***** Dataset records
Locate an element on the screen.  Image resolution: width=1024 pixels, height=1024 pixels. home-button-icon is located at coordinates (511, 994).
**********
***** Dataset records
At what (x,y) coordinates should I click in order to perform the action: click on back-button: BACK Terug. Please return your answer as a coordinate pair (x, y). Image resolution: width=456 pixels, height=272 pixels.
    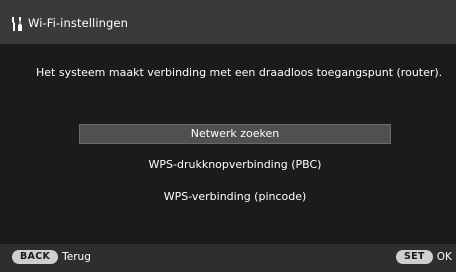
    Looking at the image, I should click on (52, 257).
**********
***** Dataset records
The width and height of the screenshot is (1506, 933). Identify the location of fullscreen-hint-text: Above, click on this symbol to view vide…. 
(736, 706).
**********
## Your instructions:
Please recast the lines of the material from the line containing "The width and" through the line containing "(736, 706).", inclusive, as a JSON list of strings with one string per line and blank lines left out.

## Exercise answer:
[
  "The width and height of the screenshot is (1506, 933). Identify the location of fullscreen-hint-text: Above, click on this symbol to view vide…. ",
  "(736, 706)."
]